Hi nutch users,

as discussed a patch to allow host grouping and or filtering.
The hits of one host are grouped _per page_ (! not over the complete result set) in a <code>HostHit</code> object.
A HostHit object has at least 1+n Hit objects.

The patch provide a new API beside the old API.
HostHits = NutchBean.search(Query query, int numHits, int hitsPerPage)

This patch allow you to realize different scenarios like.

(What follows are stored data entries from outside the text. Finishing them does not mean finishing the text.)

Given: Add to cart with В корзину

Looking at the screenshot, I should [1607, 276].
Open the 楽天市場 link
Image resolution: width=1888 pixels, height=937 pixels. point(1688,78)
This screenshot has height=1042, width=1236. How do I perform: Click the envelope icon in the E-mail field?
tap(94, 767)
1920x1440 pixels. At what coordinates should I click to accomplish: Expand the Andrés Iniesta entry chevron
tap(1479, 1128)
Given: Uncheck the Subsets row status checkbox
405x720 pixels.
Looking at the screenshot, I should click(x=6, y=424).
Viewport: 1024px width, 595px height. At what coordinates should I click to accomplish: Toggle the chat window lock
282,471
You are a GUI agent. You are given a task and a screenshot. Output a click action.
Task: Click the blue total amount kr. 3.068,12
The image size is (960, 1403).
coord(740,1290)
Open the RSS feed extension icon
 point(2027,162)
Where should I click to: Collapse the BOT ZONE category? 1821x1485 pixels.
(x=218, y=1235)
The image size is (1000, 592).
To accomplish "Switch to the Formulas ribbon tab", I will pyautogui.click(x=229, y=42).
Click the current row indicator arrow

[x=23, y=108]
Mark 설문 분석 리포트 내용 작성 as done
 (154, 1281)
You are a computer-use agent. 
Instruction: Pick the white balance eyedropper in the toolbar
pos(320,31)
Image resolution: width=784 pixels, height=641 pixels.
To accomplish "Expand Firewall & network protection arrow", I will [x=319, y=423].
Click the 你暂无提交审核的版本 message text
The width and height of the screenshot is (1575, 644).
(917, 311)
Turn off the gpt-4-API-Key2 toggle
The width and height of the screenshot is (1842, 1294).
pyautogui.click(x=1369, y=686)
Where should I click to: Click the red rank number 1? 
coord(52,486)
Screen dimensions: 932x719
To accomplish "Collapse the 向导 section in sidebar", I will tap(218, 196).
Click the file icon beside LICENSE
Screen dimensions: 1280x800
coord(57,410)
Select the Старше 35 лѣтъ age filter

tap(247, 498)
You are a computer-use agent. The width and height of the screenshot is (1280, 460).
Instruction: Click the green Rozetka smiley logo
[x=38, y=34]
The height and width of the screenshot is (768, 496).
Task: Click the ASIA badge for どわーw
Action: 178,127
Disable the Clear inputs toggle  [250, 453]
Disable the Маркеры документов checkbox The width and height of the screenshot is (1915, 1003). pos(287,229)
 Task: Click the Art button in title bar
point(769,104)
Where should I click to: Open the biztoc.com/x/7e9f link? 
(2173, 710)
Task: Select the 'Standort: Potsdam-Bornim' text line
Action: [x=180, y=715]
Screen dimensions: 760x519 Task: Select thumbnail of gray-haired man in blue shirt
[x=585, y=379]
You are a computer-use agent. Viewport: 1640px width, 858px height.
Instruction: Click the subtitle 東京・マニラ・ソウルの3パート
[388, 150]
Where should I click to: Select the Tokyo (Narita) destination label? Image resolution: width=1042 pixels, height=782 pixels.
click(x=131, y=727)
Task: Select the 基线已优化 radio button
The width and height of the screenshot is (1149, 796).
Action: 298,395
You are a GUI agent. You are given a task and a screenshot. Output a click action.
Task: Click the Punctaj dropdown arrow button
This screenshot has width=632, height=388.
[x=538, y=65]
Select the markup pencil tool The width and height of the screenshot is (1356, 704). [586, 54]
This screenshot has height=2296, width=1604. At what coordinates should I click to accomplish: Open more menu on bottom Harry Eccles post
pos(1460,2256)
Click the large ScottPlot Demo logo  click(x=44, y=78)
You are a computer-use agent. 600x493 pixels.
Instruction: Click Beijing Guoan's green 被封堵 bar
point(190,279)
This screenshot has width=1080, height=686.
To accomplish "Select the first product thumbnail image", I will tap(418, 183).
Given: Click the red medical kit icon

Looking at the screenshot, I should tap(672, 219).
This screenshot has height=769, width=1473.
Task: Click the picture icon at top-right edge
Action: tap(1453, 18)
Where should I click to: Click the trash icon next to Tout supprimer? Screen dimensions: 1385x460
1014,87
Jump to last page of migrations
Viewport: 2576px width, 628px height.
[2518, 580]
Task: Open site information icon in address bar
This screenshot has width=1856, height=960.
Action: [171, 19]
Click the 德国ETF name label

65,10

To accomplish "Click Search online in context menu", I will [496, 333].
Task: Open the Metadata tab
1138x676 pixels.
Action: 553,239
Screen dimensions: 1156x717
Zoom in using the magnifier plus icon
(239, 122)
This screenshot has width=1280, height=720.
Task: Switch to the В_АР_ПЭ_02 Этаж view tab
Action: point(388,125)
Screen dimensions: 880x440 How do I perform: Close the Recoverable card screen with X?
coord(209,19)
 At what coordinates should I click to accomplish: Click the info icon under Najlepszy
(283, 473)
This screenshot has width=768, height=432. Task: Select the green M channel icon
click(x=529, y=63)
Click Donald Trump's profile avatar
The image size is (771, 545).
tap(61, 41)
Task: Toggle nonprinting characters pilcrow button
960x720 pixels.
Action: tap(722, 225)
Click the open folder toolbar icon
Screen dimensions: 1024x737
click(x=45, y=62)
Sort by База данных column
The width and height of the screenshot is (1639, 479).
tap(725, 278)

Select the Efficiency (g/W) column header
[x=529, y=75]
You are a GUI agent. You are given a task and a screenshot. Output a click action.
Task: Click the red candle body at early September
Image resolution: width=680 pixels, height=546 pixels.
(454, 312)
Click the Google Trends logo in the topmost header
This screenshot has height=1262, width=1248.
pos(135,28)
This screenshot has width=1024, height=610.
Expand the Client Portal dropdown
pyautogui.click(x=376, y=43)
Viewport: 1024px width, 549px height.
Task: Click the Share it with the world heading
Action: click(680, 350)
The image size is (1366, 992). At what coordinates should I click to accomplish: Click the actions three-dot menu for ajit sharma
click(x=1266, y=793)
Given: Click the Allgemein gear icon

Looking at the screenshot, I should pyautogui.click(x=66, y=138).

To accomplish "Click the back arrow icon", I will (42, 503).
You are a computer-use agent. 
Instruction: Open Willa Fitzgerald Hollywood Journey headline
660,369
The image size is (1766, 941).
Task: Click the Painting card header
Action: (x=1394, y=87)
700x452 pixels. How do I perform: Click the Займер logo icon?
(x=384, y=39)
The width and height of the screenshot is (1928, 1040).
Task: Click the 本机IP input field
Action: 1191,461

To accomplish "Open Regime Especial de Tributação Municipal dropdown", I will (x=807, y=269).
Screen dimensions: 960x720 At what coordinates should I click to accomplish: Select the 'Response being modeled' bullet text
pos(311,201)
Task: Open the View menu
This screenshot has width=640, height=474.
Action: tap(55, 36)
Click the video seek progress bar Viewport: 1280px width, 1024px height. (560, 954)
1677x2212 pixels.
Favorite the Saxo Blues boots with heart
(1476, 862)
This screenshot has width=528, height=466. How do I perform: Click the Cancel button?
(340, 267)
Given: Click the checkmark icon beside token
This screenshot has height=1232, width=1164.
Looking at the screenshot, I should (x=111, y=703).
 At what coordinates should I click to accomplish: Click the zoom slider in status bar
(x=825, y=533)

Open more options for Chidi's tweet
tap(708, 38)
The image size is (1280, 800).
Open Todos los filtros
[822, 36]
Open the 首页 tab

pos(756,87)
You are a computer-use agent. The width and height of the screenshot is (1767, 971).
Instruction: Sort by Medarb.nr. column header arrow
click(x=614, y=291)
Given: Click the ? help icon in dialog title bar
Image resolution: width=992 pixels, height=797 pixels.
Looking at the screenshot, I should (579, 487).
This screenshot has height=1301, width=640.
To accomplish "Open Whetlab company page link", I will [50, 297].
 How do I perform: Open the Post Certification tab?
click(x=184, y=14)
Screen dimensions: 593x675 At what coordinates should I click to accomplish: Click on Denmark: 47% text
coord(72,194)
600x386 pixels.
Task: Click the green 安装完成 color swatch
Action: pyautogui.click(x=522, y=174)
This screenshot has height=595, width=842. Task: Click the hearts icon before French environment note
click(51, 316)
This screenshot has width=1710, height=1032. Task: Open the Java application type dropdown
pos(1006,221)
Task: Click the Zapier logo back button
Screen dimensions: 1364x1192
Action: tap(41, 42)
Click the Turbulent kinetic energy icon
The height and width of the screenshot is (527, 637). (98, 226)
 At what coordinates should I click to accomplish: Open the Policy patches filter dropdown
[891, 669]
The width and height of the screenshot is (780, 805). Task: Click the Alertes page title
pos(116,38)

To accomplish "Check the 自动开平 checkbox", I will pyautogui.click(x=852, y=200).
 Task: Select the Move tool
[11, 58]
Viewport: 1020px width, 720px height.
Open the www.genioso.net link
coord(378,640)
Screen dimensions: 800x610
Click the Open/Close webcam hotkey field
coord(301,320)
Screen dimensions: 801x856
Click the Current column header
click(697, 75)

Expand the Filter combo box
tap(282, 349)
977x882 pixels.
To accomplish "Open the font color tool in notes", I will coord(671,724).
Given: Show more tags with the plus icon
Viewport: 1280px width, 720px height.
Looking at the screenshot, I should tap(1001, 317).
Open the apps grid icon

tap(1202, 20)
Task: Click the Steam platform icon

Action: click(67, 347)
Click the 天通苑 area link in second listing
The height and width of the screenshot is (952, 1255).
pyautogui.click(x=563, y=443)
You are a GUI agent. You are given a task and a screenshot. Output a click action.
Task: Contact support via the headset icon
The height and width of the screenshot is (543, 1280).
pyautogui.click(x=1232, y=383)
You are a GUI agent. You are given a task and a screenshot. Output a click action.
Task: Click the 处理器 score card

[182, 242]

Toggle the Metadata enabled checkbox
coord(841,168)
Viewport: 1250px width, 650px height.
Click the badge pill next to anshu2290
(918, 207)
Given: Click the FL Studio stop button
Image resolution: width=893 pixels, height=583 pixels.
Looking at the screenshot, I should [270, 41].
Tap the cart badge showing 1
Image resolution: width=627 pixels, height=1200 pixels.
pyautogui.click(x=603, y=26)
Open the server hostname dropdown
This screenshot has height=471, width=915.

+ show only one Hit from a host per Page
+ show all hits from a host below the hit with the highest score and indent them, similar google does it
+ show one hit per host and show the urls of the other host hits below
+ allow Users to switch on or off host grouping
+ much more

What ever you wish to do, you need to realize that in the jsp page with the new method call and using HostHits, HotsHit and Hit.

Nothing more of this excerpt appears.